RECORD EXCERPTS below:
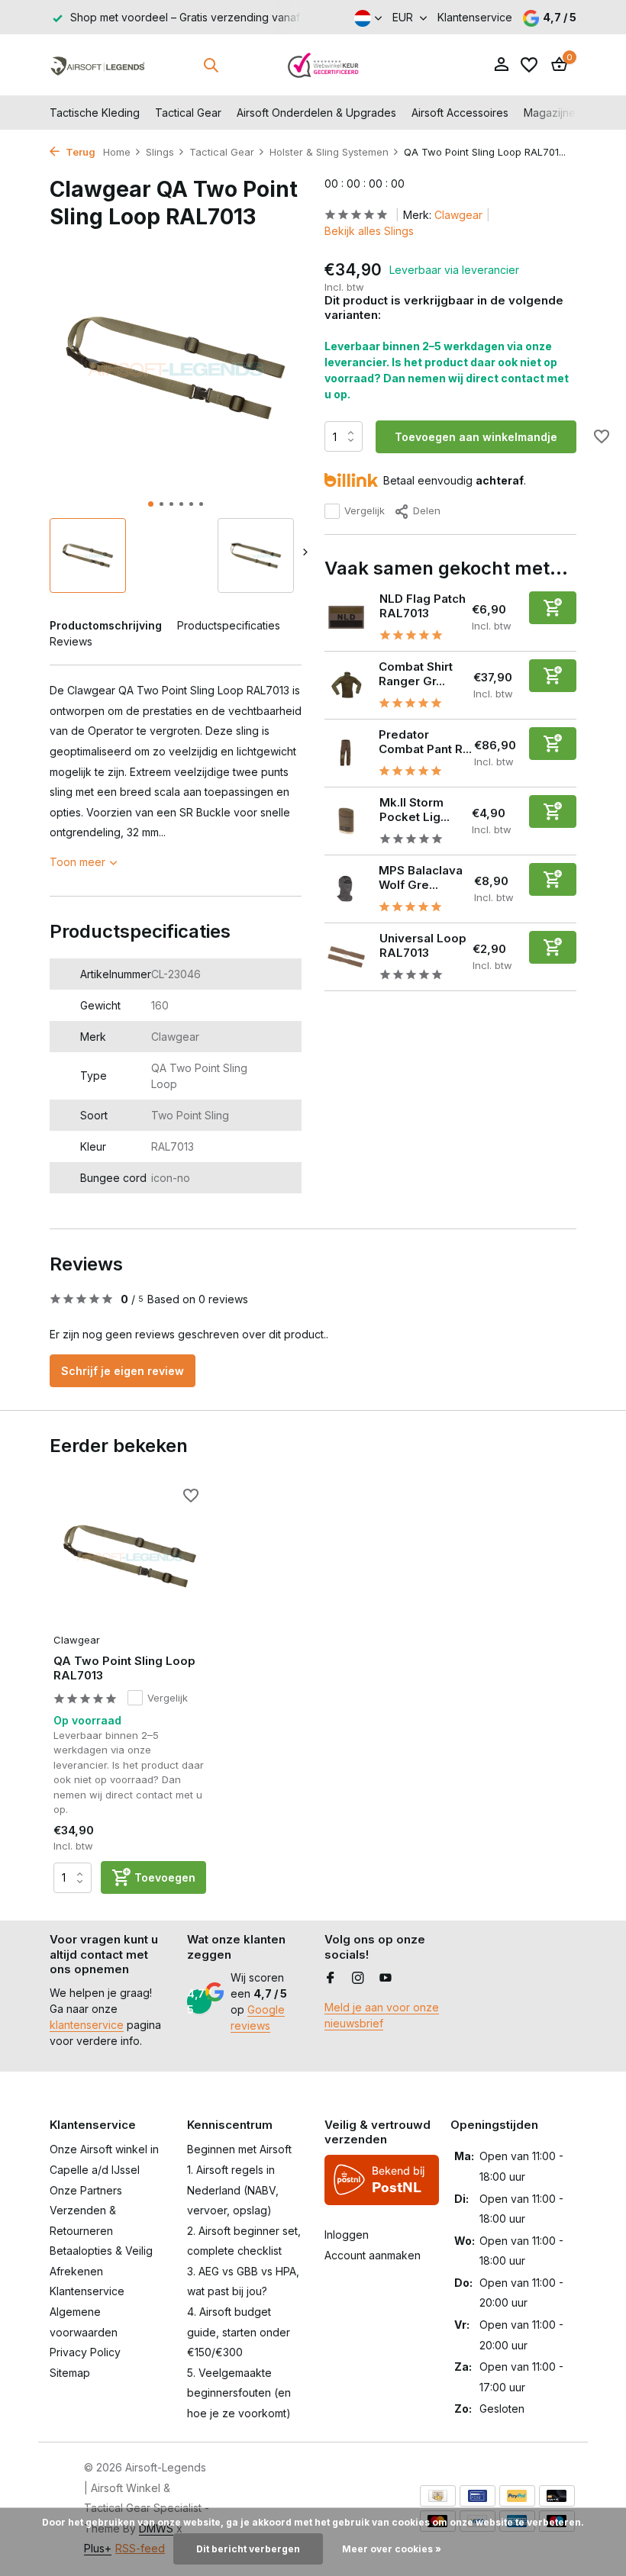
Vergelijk (364, 510)
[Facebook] (330, 1978)
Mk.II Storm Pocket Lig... (414, 810)
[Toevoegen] (552, 607)
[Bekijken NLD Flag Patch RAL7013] (346, 617)
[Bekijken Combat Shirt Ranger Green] (345, 685)
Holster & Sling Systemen (329, 152)
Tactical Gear (188, 112)
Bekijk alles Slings (369, 230)
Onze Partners (86, 2190)
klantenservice (87, 2024)
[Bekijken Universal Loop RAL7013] (346, 957)
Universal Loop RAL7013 (422, 946)
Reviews (71, 641)
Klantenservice (474, 17)
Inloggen (346, 2234)
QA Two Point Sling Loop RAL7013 (124, 1668)
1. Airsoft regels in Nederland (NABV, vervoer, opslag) (233, 2190)
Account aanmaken (372, 2255)
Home (117, 152)
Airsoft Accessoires (459, 112)
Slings (160, 152)
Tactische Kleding (95, 112)
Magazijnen (553, 112)
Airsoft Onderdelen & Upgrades (316, 112)
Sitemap (70, 2372)
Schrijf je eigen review (122, 1370)
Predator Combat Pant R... (425, 742)
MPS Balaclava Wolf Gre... (421, 878)
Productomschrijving (106, 625)
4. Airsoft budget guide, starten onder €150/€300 (238, 2332)
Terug (79, 152)
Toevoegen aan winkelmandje (476, 436)
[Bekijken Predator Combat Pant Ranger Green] (345, 753)
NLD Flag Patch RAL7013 (422, 606)
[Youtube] (385, 1978)
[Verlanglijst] (529, 64)
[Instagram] (358, 1978)
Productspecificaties (228, 625)
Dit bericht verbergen (248, 2549)
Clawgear (458, 214)
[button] (150, 504)
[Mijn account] (501, 64)
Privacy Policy (85, 2352)
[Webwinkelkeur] (324, 64)
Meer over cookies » (391, 2549)
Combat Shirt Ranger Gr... (416, 674)
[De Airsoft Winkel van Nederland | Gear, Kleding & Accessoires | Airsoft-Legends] (97, 64)
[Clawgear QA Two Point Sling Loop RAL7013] (129, 1556)
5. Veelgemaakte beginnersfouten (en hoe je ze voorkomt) (239, 2393)
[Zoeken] (210, 64)
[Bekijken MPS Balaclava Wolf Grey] (345, 888)
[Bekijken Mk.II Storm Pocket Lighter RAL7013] (346, 821)
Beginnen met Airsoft (239, 2149)
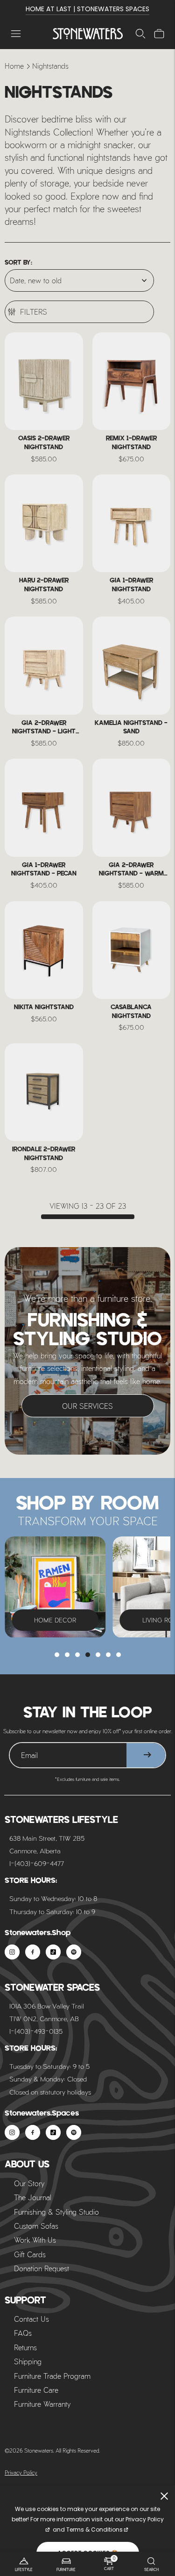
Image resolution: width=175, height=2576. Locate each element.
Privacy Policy (21, 2472)
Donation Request (41, 2268)
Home (14, 65)
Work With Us (35, 2239)
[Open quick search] (140, 33)
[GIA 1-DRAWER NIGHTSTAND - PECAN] (44, 807)
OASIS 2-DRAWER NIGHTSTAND (44, 443)
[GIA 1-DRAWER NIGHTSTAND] (131, 523)
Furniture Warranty (42, 2403)
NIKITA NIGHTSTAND (44, 1008)
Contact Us (31, 2318)
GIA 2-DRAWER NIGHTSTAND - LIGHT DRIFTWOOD (44, 728)
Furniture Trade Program (52, 2375)
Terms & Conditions (94, 2529)
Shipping (28, 2361)
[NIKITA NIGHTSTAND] (44, 950)
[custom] (12, 1952)
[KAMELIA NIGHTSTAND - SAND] (131, 665)
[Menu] (15, 33)
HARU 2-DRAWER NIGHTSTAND (44, 585)
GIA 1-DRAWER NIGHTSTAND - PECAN (44, 869)
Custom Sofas (36, 2225)
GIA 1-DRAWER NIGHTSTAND (131, 585)
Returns (25, 2347)
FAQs (23, 2332)
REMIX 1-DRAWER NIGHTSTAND (131, 443)
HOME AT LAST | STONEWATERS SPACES (87, 9)
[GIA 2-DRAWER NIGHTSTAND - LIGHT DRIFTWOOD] (44, 665)
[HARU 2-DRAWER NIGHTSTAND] (44, 523)
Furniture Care (36, 2389)
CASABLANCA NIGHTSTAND (131, 1012)
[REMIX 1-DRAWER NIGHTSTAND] (131, 381)
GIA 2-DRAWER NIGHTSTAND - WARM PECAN (131, 870)
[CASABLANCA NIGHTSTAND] (131, 950)
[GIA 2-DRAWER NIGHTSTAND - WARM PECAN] (131, 807)
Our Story (29, 2183)
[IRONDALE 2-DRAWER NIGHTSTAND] (44, 1092)
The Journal (32, 2197)
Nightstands (50, 65)
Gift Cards (30, 2254)
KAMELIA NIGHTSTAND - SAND (131, 727)
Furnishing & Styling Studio (56, 2211)
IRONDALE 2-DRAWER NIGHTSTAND (43, 1154)
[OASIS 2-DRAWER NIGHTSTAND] (44, 381)
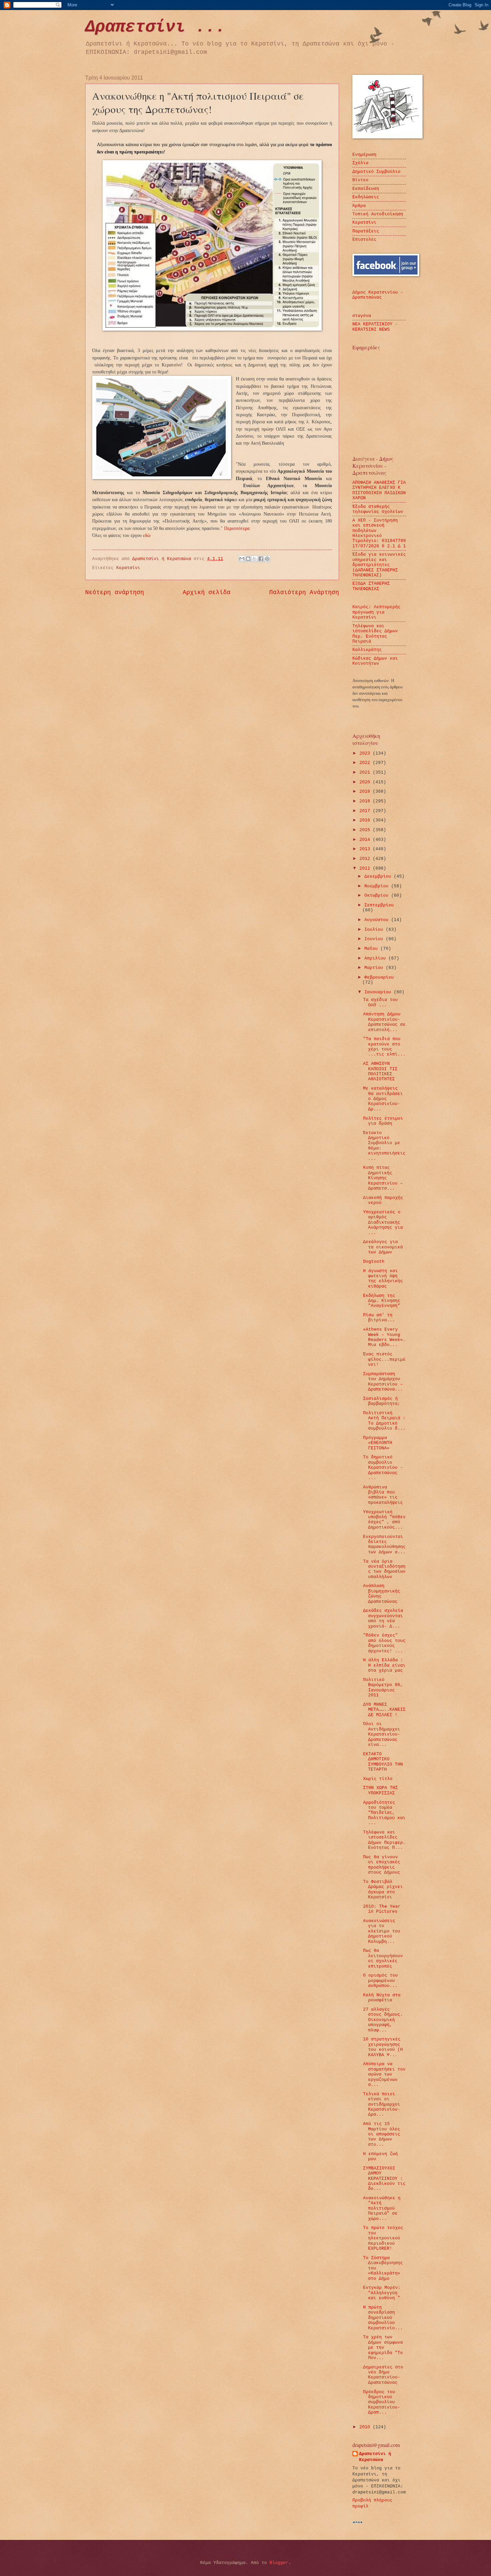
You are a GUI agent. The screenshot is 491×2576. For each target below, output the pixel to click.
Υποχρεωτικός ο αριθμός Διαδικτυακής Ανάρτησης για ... (383, 1222)
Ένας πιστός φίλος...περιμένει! (384, 1359)
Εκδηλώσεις (365, 197)
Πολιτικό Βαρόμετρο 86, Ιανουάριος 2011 (383, 1687)
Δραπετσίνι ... (155, 26)
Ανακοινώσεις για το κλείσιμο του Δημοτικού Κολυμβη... (381, 1931)
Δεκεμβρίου (379, 876)
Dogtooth (373, 1261)
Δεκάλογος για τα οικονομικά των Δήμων (383, 1247)
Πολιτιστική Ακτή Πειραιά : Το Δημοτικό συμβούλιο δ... (384, 1421)
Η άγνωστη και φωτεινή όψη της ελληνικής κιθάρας (383, 1278)
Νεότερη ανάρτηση (114, 592)
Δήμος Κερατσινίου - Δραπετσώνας (377, 295)
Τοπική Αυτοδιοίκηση (377, 214)
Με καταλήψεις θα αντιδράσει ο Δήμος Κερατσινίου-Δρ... (383, 1099)
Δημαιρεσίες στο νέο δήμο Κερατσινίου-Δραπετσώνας (383, 2375)
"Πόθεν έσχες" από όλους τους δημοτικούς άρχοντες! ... (384, 1643)
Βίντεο (360, 180)
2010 (366, 2427)
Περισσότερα (237, 528)
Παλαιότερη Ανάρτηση (304, 592)
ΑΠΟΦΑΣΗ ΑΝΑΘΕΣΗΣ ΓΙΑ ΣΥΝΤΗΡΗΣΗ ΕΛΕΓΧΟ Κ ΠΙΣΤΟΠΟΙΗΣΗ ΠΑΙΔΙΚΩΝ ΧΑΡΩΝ (379, 490)
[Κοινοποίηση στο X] (254, 558)
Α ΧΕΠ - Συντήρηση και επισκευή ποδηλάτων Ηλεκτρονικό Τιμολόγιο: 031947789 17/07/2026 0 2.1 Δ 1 (379, 533)
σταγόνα (361, 315)
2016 (366, 820)
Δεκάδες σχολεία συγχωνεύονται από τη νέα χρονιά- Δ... (383, 1618)
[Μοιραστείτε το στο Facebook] (261, 558)
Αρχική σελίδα (206, 592)
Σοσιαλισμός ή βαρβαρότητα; (381, 1401)
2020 (366, 782)
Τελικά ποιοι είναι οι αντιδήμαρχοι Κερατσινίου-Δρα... (381, 2104)
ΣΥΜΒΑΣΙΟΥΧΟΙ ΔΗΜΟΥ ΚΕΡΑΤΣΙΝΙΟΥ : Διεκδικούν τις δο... (384, 2179)
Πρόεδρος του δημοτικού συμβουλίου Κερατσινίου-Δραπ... (381, 2402)
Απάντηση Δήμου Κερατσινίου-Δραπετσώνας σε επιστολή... (384, 1022)
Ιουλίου (375, 929)
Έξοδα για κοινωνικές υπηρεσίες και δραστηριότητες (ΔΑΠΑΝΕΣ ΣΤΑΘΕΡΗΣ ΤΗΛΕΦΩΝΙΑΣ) (379, 565)
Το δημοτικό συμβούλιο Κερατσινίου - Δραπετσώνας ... (383, 1467)
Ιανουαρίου (379, 992)
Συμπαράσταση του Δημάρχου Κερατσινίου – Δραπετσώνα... (383, 1381)
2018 (366, 801)
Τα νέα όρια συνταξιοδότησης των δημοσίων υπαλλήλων (384, 1569)
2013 (366, 849)
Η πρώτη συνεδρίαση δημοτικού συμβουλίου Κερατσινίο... (383, 2318)
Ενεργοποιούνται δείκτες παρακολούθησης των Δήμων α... (384, 1544)
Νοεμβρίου (377, 886)
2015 (366, 829)
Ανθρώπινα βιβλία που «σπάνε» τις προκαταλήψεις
End of RECORD EXCERPTS.
THE TASK.
All that should be printed is the run of lines above from the one with "Meer over cookies" through the one with "[Menu] (15, 33)", both included, exactly as given, with pictures left out.

EXPECTED ANSWER.
Meer over cookies » (391, 2549)
Combat Shirt Ranger Gr... (416, 674)
[De Airsoft Winkel van Nederland | Gear, Kleding & Accessoires | Airsoft-Legends] (97, 64)
[Clawgear QA Two Point Sling Loop RAL7013] (129, 1556)
5. Veelgemaakte beginnersfouten (en hoe je ze voorkomt) (239, 2393)
[Zoeken] (210, 64)
[Bekijken MPS Balaclava Wolf Grey] (345, 888)
[Bekijken Mk.II Storm Pocket Lighter RAL7013] (346, 821)
Beginnen met Airsoft (239, 2149)
Image resolution: width=175, height=2576. Locate each element.
Privacy Policy (21, 2472)
Donation Request (41, 2268)
Home (14, 65)
Work With Us (35, 2239)
[Open quick search] (140, 33)
[GIA 1-DRAWER NIGHTSTAND - PECAN] (44, 807)
OASIS 2-DRAWER NIGHTSTAND (44, 443)
[GIA 1-DRAWER NIGHTSTAND] (131, 523)
Furniture Warranty (42, 2403)
NIKITA NIGHTSTAND (44, 1008)
Contact Us (31, 2318)
GIA 2-DRAWER NIGHTSTAND - LIGHT DRIFTWOOD (44, 728)
Furniture Trade Program (52, 2375)
Terms & Conditions (94, 2529)
Shipping (28, 2361)
[NIKITA NIGHTSTAND] (44, 950)
[custom] (12, 1952)
[KAMELIA NIGHTSTAND - SAND] (131, 665)
[Menu] (15, 33)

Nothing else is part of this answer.